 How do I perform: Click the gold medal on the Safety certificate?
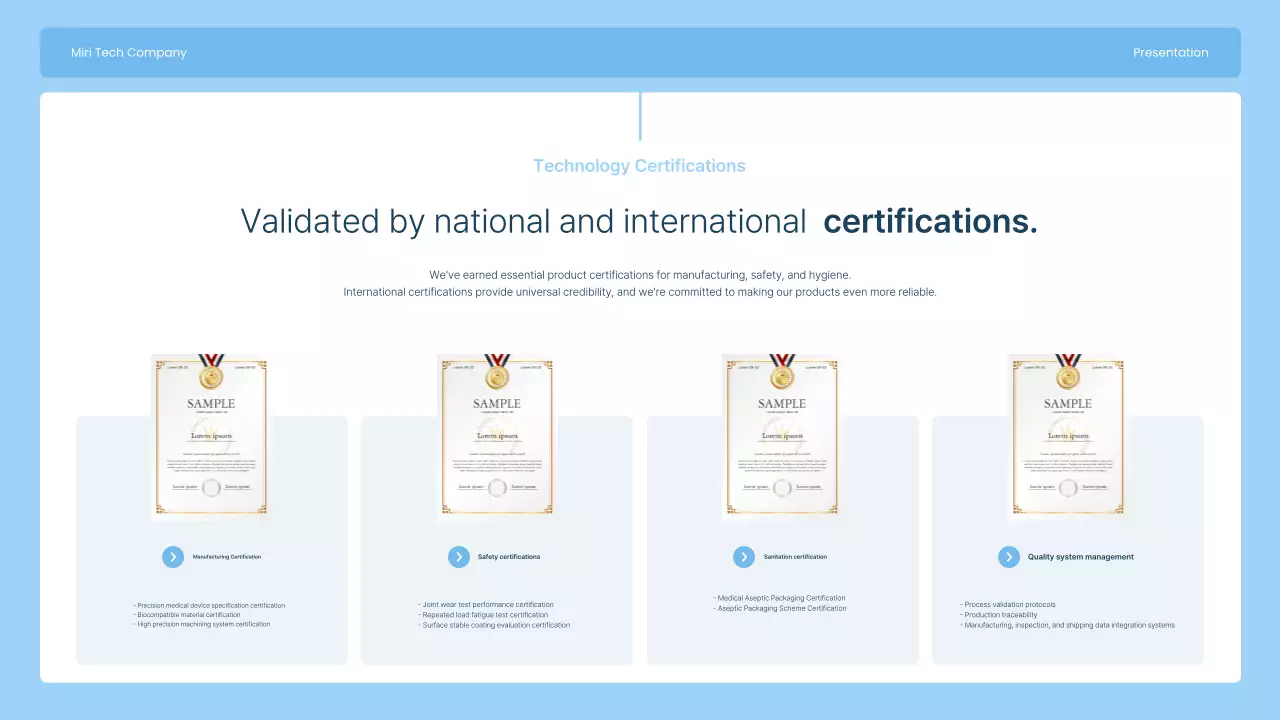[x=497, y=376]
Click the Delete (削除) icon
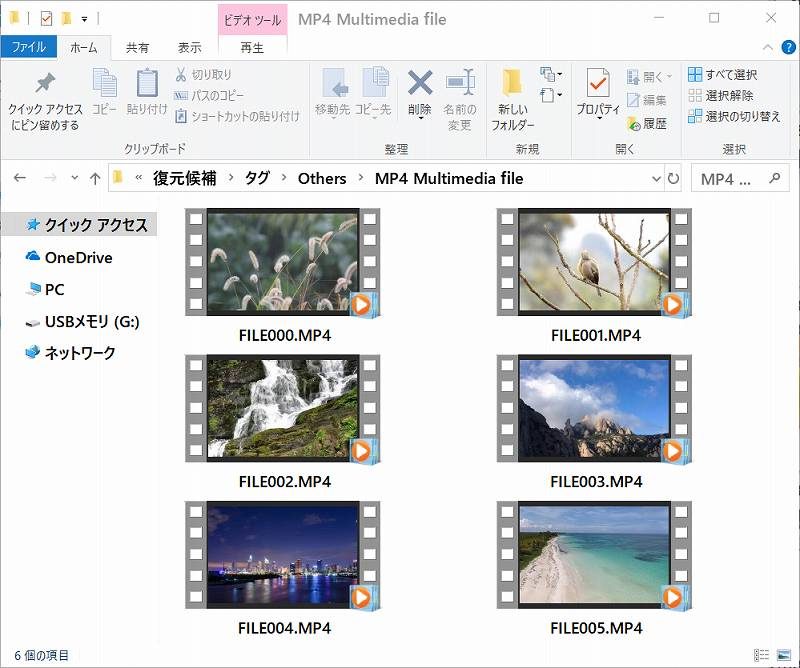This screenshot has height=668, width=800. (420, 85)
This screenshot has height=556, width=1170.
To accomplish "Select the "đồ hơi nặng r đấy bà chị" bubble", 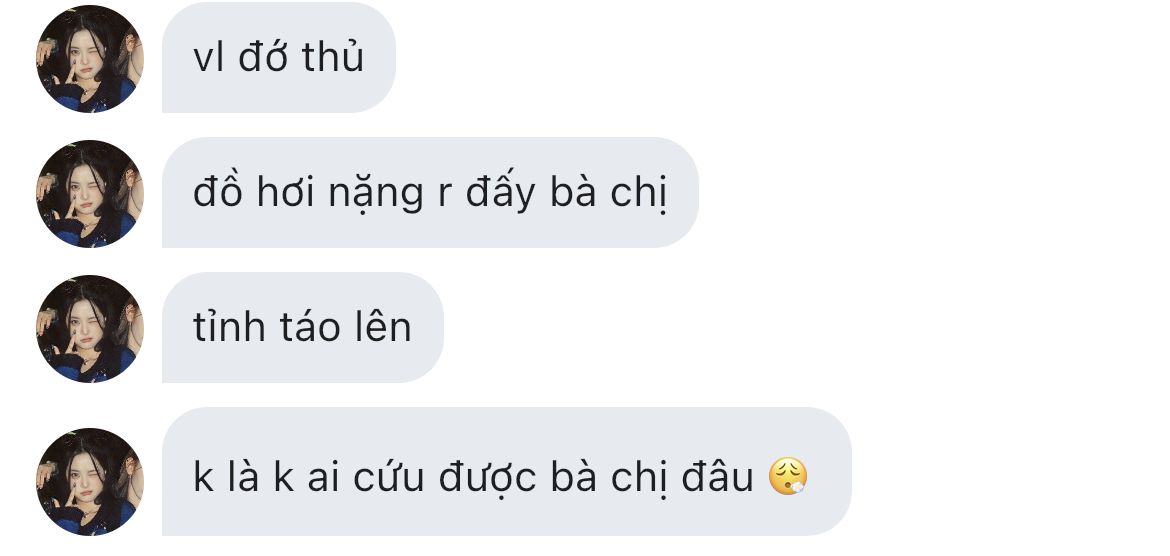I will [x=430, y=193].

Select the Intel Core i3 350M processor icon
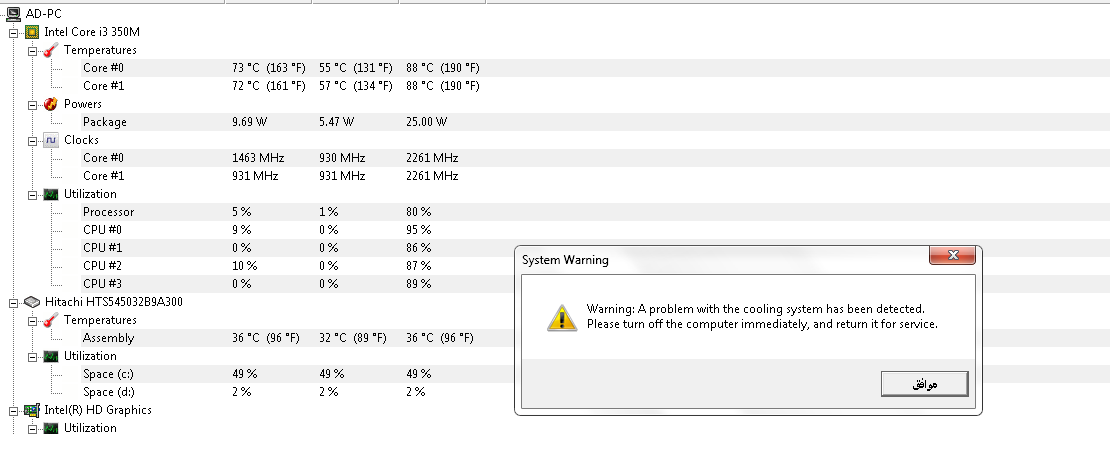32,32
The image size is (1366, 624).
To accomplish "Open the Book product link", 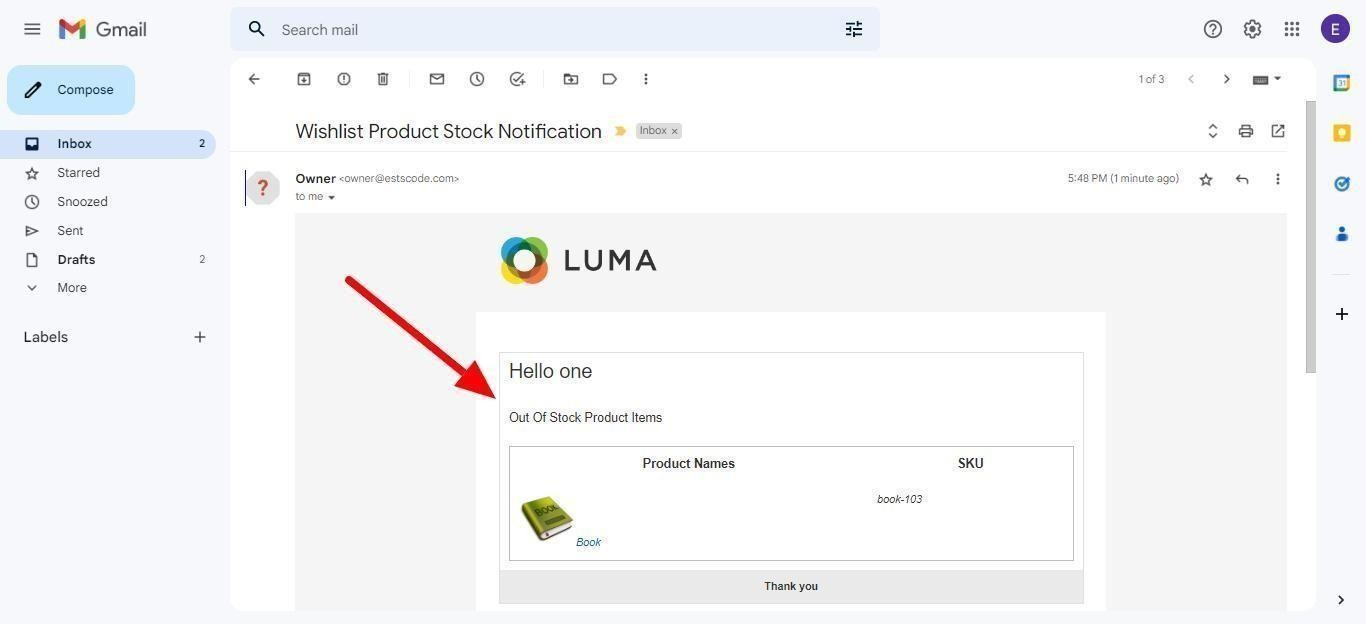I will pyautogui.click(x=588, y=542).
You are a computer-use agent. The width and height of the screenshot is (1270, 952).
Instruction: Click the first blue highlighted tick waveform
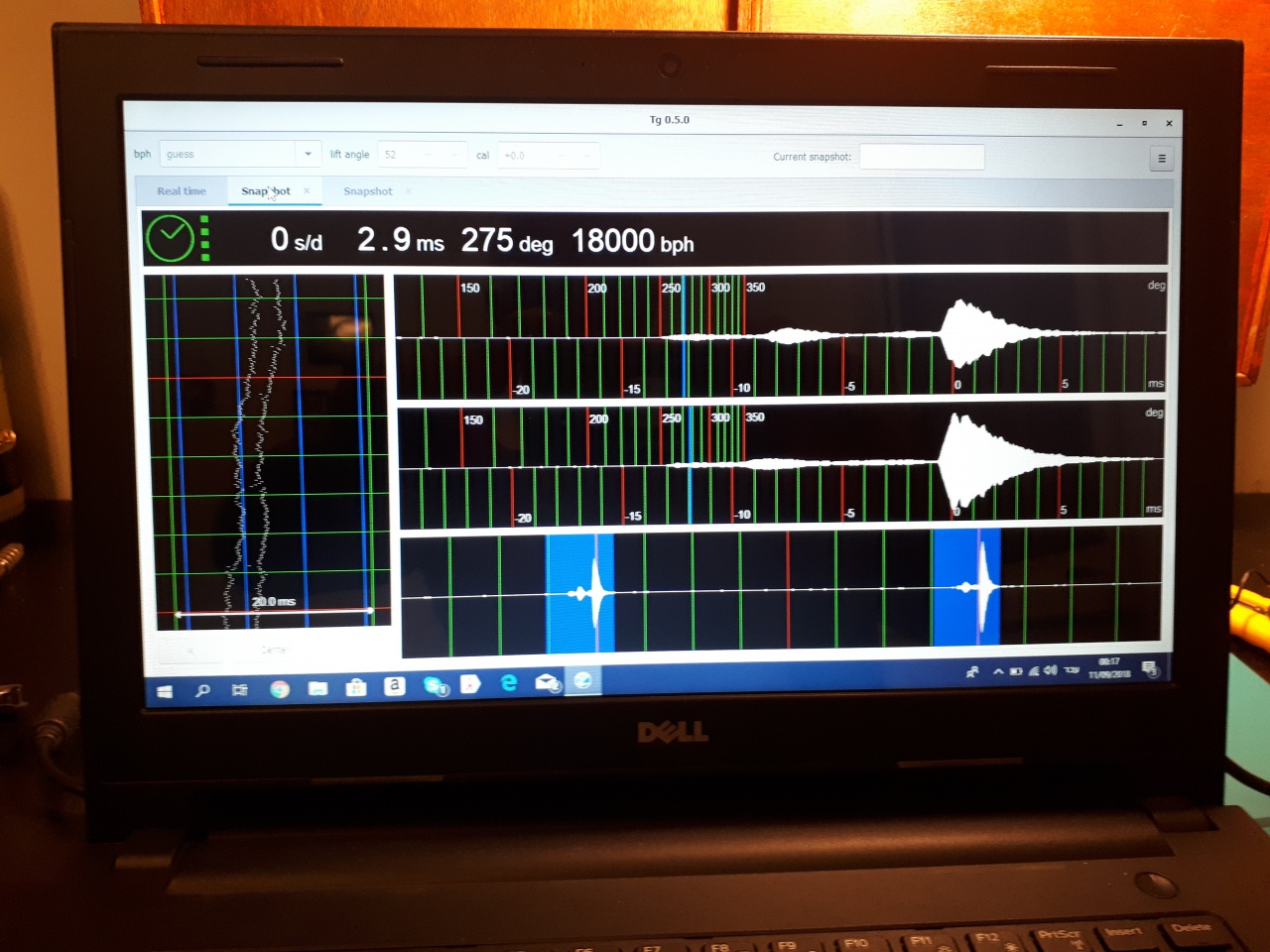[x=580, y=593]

--------------------

-- EXERCISE GOAL --
Extract, word for word, every line from the one containing "You are a computer-use" to the end of the data above, both ends included, and leave out the pictures.

-- WORKED SOLUTION --
You are a computer-use agent. The width and height of the screenshot is (1270, 952).
Instruction: Click the first blue highlighted tick waveform
[x=580, y=593]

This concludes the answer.